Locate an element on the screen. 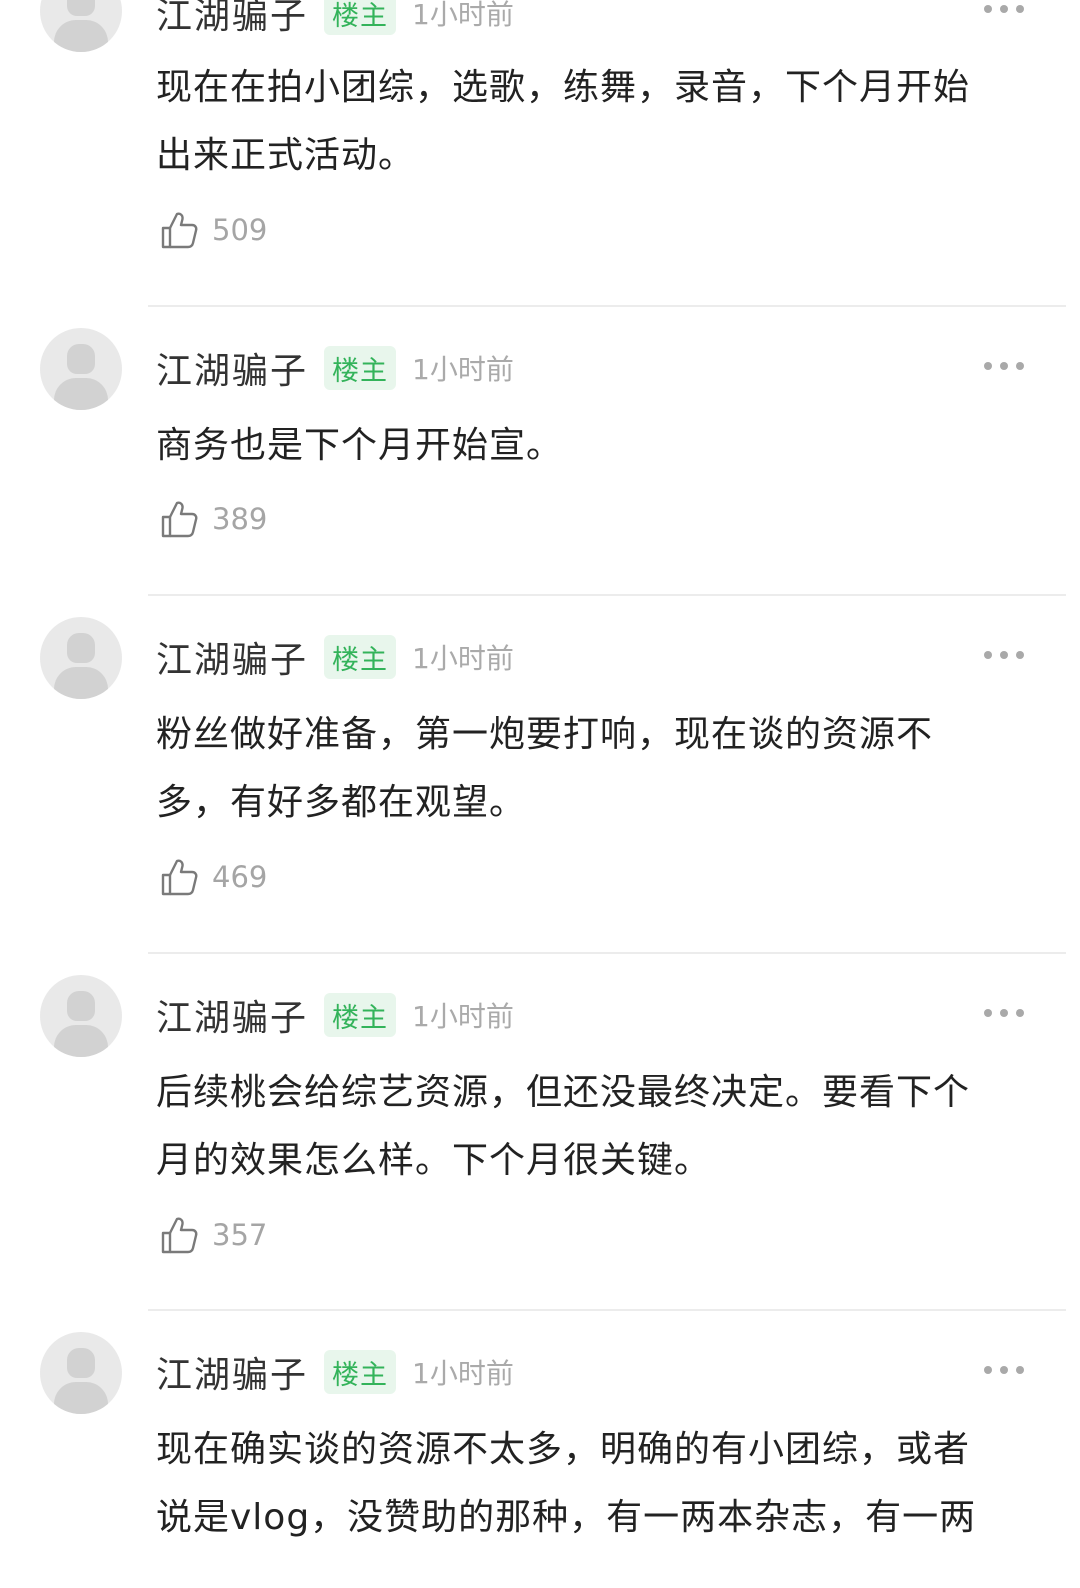 This screenshot has width=1080, height=1588. comment-line: 出来正式活动。 is located at coordinates (286, 156).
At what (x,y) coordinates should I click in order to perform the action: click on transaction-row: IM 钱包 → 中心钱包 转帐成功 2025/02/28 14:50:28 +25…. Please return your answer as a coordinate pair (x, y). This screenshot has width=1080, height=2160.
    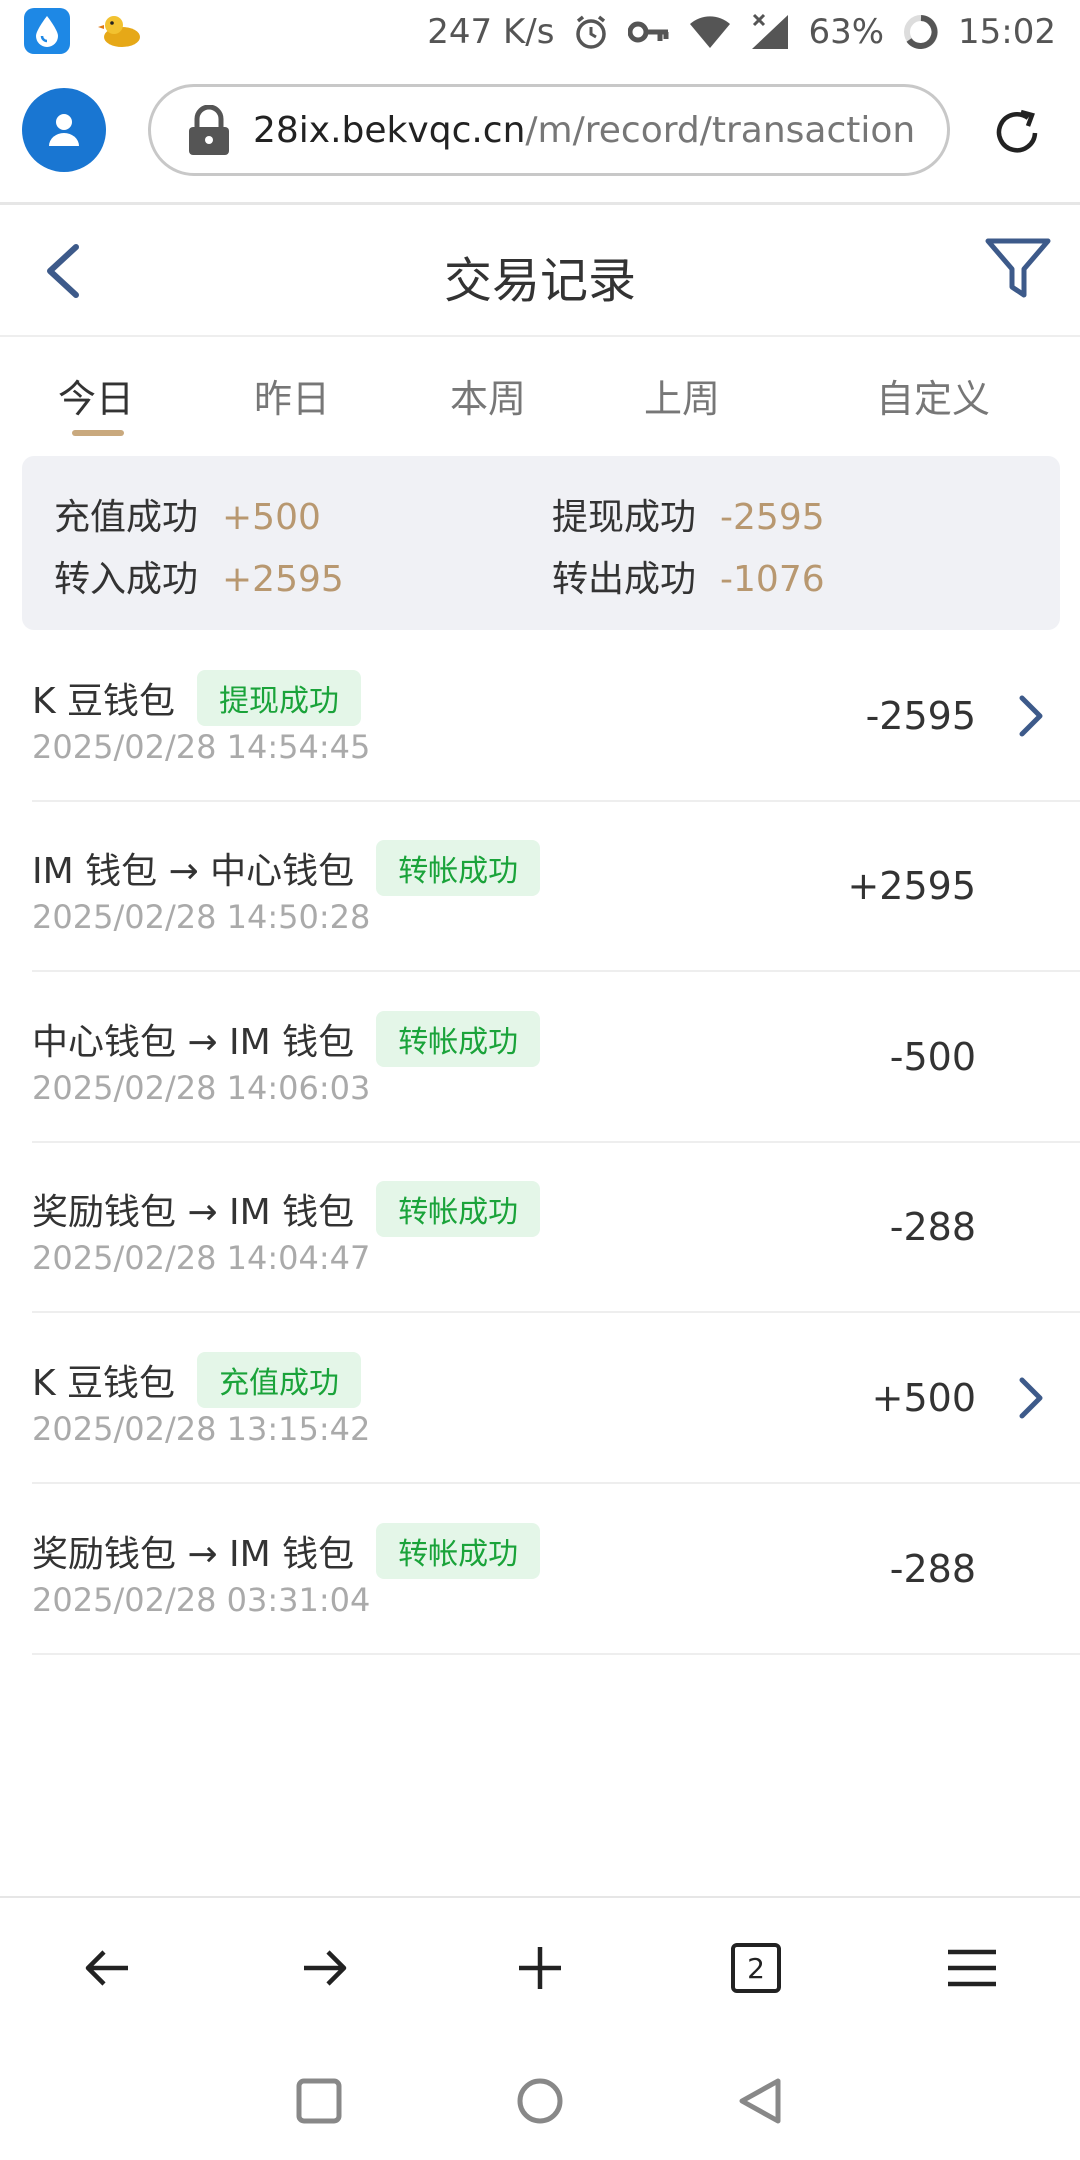
    Looking at the image, I should click on (556, 887).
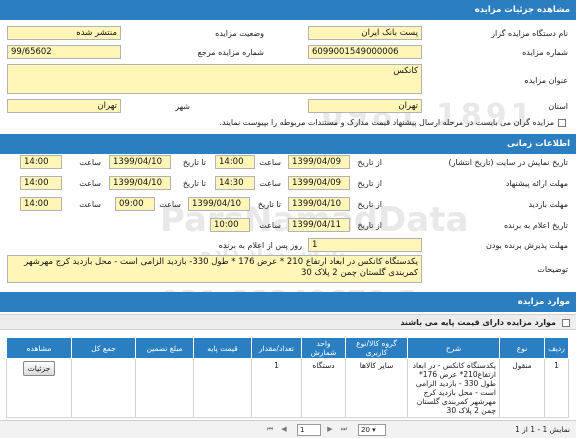 Image resolution: width=576 pixels, height=438 pixels. Describe the element at coordinates (135, 204) in the screenshot. I see `visit-from-time: 09:00` at that location.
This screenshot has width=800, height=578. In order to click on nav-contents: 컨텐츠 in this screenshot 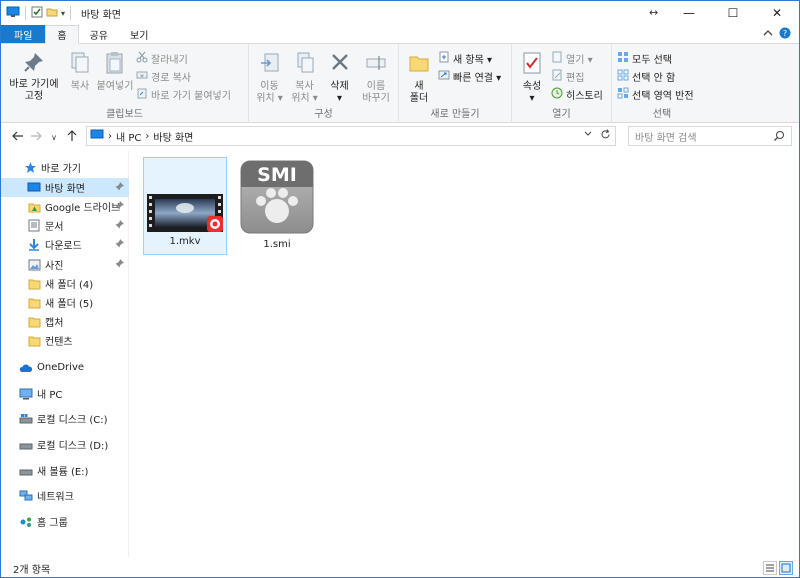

__________

TASK DIRECTIONS:
Rewrite the rows beginning at the line that contains "At what (x,y)" and ending after the line that contains "Image resolution: width=576", changing "coordinate pair" to "point" and leaving everything else unchanged. Leave the pictures out of your answer.

WRITTEN ANSWER:
At what (x,y) coordinates should I click in order to perform the action: click on transaction-row: IM 钱包 → 中心钱包 转帐成功 2025/02/28 14:50:28 +25…. Please return your answer as a point (x, y). This screenshot has width=1080, height=2160.
    Looking at the image, I should click on (556, 887).
 Image resolution: width=576 pixels, height=438 pixels. Describe the element at coordinates (135, 204) in the screenshot. I see `visit-from-time: 09:00` at that location.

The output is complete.